* _Task description_: From the first entry to the last, copy each one exactly.
- - -
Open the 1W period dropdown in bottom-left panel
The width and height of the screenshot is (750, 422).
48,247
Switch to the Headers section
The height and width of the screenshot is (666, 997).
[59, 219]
- - -
* _Task answer_:
Open the 1W period dropdown in bottom-left panel
The width and height of the screenshot is (750, 422).
48,247
Switch to the Headers section
The height and width of the screenshot is (666, 997).
[59, 219]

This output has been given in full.